Data for analysis below:

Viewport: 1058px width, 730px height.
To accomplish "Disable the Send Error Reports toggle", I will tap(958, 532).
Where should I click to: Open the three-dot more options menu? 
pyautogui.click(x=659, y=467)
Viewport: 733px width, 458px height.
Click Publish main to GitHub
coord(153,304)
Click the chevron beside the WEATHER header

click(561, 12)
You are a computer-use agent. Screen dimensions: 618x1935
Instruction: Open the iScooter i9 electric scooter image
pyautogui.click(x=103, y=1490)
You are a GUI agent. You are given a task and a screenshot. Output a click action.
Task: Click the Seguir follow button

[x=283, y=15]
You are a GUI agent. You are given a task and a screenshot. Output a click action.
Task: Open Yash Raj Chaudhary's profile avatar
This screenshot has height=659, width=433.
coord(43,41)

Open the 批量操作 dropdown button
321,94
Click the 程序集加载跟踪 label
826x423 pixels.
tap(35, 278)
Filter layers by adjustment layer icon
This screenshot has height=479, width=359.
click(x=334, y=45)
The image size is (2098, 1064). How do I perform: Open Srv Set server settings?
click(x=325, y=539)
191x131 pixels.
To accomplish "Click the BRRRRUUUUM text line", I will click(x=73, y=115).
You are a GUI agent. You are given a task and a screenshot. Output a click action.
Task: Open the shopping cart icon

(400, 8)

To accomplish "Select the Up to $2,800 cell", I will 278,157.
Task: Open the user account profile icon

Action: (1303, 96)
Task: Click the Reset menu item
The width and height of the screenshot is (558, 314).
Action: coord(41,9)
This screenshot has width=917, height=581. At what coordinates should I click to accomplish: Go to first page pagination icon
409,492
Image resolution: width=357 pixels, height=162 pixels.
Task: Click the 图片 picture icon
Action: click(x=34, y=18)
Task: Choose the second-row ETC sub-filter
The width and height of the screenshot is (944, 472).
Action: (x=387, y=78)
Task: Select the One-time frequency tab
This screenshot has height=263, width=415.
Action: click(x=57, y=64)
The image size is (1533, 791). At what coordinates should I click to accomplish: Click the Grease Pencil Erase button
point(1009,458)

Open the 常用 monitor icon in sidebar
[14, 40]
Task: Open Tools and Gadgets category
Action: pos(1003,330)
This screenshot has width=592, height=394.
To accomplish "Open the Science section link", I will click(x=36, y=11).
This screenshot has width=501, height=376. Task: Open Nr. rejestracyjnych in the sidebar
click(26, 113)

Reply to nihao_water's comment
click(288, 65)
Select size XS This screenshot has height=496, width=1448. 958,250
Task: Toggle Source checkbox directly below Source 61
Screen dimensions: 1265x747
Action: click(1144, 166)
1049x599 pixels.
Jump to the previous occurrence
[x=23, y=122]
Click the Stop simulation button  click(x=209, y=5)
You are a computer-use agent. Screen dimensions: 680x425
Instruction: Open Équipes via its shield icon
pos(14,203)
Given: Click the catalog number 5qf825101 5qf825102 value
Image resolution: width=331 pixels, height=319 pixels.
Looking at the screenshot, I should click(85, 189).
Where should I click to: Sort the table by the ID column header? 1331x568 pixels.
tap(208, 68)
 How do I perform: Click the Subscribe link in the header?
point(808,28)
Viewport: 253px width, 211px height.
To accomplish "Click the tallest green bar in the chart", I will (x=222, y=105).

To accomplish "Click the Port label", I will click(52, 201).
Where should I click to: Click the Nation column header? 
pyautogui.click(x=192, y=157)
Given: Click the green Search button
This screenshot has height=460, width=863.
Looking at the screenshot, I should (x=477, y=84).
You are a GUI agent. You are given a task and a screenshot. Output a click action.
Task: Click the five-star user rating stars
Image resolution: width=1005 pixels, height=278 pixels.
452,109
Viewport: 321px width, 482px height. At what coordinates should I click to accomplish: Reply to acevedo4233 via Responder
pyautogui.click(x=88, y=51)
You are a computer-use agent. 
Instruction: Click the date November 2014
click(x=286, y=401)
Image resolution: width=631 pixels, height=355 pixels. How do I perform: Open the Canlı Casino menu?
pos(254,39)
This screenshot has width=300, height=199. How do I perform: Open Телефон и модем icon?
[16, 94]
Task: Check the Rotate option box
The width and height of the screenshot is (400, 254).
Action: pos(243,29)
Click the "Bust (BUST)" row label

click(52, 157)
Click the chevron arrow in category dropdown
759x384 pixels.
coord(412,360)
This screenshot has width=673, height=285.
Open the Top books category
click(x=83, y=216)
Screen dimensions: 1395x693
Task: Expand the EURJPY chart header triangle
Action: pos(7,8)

End of Data for analysis.

Return only the lines of the records in which the string "will" appears.

To accomplish "Disable the Send Error Reports toggle", I will tap(958, 532).
To accomplish "Click the BRRRRUUUUM text line", I will click(x=73, y=115).
To accomplish "Select the Up to $2,800 cell", I will 278,157.
To accomplish "Open the Science section link", I will click(x=36, y=11).
To accomplish "Click the tallest green bar in the chart", I will (x=222, y=105).
To accomplish "Click the Port label", I will click(52, 201).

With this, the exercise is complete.